SCPI européenne : un rendement plus élevé et une fiscalité allégée pour les investisseurs français

Le marché des SCPI retrouve de l’élan en 2025, avec une collecte nette en hausse de 29 % et une capitalisation totale qui dépasse les 89 milliards d’euros. Dans ce contexte, les véhicules investis hors de France captent l’essentiel des flux : 65 % de la collecte brute annuelle, portés par des rendements qui distancent nettement la moyenne du marché. Pour un investisseur français, la question n’est plus anecdotique.

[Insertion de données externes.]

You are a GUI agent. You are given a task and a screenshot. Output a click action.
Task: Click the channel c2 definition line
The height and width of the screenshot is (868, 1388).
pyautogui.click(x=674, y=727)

Des performances qui creusent l’écart avec le marché hexagonal

Le taux de distribution moyen de l’ensemble des SCPI s’établit à 4,91 % en 2025. Les SCPI européennes, elles, affichent un rendement moyen de 6,58 % et une performance globale annuelle (PGA) de 7,32 %, contre 3,87 % pour les véhicules 100 % français. Ce différentiel est réel, et il ne tient pas uniquement à un effet de jeunesse des fonds.

Les chiffres les plus marquants viennent de SCPI comme Wemo One (15,27 % de PGA en 2025), Reason (jusqu’à 13,90 %) ou encore Iroko Atlas (9,41 %). Ces performances s’expliquent par des stratégies d’acquisition ciblées sur des marchés encore sous-valorisés, avec des actifs diversifiés : logistique, bureaux, santé, commerce de proximité. La répartition géographique joue aussi un rôle de protection : quand un marché local ralentit, les autres compensent.

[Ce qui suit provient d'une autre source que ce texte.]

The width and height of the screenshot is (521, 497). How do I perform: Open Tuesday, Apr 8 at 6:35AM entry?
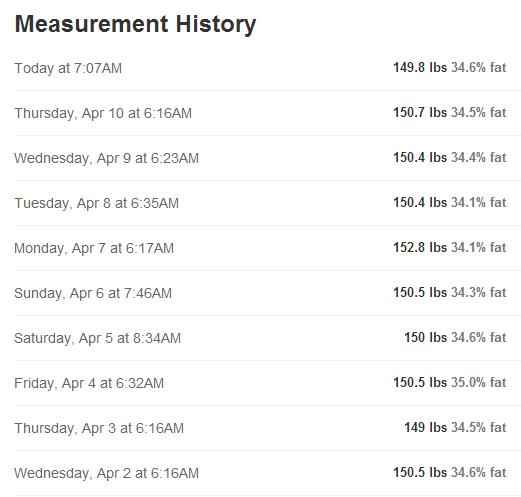[267, 203]
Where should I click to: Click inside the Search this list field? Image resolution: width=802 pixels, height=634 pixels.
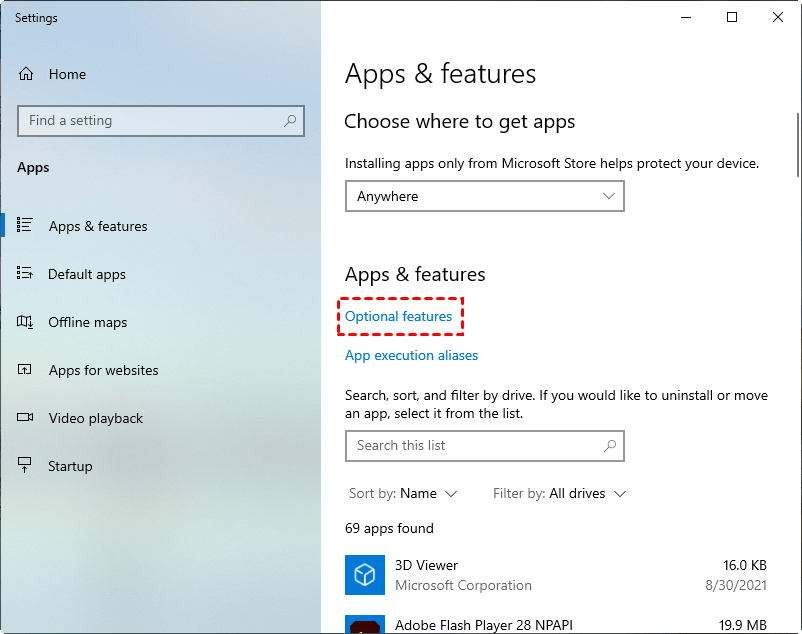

Pour aller plus loin sur ce sujet, une analyse détaillée des atouts d’une scpi europeenne en 2026 permet de comparer les mécanismes concrets. 

L’avantage fiscal : le vrai argument différenciant

C’est souvent le point le moins bien compris, et pourtant le plus décisif. En France, les revenus d’une SCPI classique sont soumis à l’impôt sur le revenu (selon la tranche marginale) plus 17,2 % de prélèvements sociaux. Pour un contribuable à 30 % de TMI, cela revient à une taxation totale de 47,2 % sur ses revenus locatifs.

Les revenus issus d’actifs situés à l’étranger, eux, bénéficient des conventions fiscales bilatérales signées entre la France et les autres pays. Deux mécanismes coexistent. La méthode du crédit d’impôt, utilisée avec l’Allemagne, l’Espagne ou l’Italie, réduit la taxation effective à une fourchette de 10 à 20 %. La méthode du taux effectif, applicable aux Pays-Bas, en Belgique ou en Irlande, est encore plus avantageuse : les revenus étrangers ne sont tout simplement pas imposés en France, ils servent uniquement à calculer le taux moyen appliqué aux revenus de source française.

À cela s’ajoute un avantage structurel : les revenus fonciers de source étrangère perçus via une SCPI européenne sont exonérés de prélèvements sociaux (17,2 %), car ils ne relèvent pas du régime social français. Sur un taux de distribution brut de 5 %, le rendement net peut ainsi atteindre 4 à 4,3 % pour une SCPI européenne, contre 2,64 % pour une SCPI française soumise à la fiscalité standard. L’écart peut dépasser 1,4 point, soit environ 1 410 euros par an pour 5 000 euros de revenus.

Ce qu’il faut garder en tête avant d’investir

Les rendements affichés par certains jeunes fonds (12 % à 15 %) reflètent souvent un effet de montée en puissance lié aux premières acquisitions, et non une performance pérenne garantie. La sélection d’une SCPI mérite d’examiner son taux d’occupation financier (idéalement supérieur à 95 %), la durée résiduelle des baux, la politique de frais, et la cohérence entre le prix de souscription et la valeur de reconstitution.

La gestion déclarative est aussi plus exigeante : les revenus étrangers nécessitent le formulaire 2047, pays par pays. Ce n’est pas rédhibitoire, mais c’est une réalité à anticiper. Enfin, comme pour tout placement immobilier, les risques de perte en capital, de liquidité limitée et de variation des revenus restent présents. Un horizon d’investissement d’au moins dix ans est généralement recommandé, et la situation fiscale personnelle de chaque investisseur peut influencer significativement le résultat net.

La dynamique en faveur des SCPI à vocation européenne est réelle et documentée. Pour autant, les meilleures décisions d’investissement restent celles prises avec une vision claire des risques et, si nécessaire, l’accompagnement d’un conseiller patrimonial.